Montreal has been yearning to enter the world art stage for decades. “There’s been avant-garde here since the twenties,” according to Mayer, and Montreal artists have always chosen to make more international art as opposed to the Group of Seven who strove to make patently Canadian art. The question is whether Montreal’s big-league aspirations can be realized as they have been in Berlin. Jeanie Riddle believes that “Montreal is in a Renaissance as well, and we are an emerging city. I think. Well, why did I go to Berlin? Why couldn’t people come to Montreal? Why can’t we set ourselves to be this really vital, important place for the visual arts?”

Artists themselves spurred Berlin’s renaissance, choosing the city for its rich history, international character, and cheap rent; the galleries soon followed. “I see an interesting sort of pattern in the cities that become Berlin, or Paris in the 20s, or New York post-war,” says Hunter. “If you have a major, international city with a very sophisticated infrastructure that’s fallen on hard times, that’s cheap to live in, that’s where you see a boom.”

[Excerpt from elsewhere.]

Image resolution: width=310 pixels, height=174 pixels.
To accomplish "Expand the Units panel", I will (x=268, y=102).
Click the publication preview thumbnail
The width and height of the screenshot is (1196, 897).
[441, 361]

If nothing else, Montreal is a sophisticated city, and dirt-cheap by international standards. While Montreal artists may not be breaking the international art market by staying in Montreal, they are potentially avoiding the kind of starving-artist lifestyle they might experience in New York. Given the city’s position as a cosmopolitan art scene outside of the international market, it has potential to attract outside artists who are fed-up with the bloated New York scene. Ironically, if enough starving artists came here to escape the market and enjoy the local perks, they might actually bring the market with them.

With its current artist networks and the largest contemporary art museum in Canada – as well as a government which subsidizes art in a big way – Mayer believes Montreal just needs a push in the right direction. “What I’m encouraging the government to do here is to invest in artist studios downtown. I think that lots of other artists from other places in North America and Canada would move to Montreal and live here happily ever after if they could get just the studio space. And if they moved here in large enough numbers, then the galleries would follow. The dealers from all over the country would take a crash course in French and open a gallery here, which we desperately need.”

While Montreal tastemakers primarily operate through public institutions, in some ways it all comes back to the market. To have internationally recognized art stars – and to keep them here – the prices must go up.

A Berlin-style art revolution could dramatically raise Montreal’s standing in the art world and effectively lift the long-held cap on local artists’ financial success. But the globalization of Montreal’s art scene could also mean bidding farewell to the notion of a local brand and of an art scene which still values aesthetics over the mighty dollar.

But then again, in Mayer’s words, “it’s really every man, woman, and child for themselves in the art world.”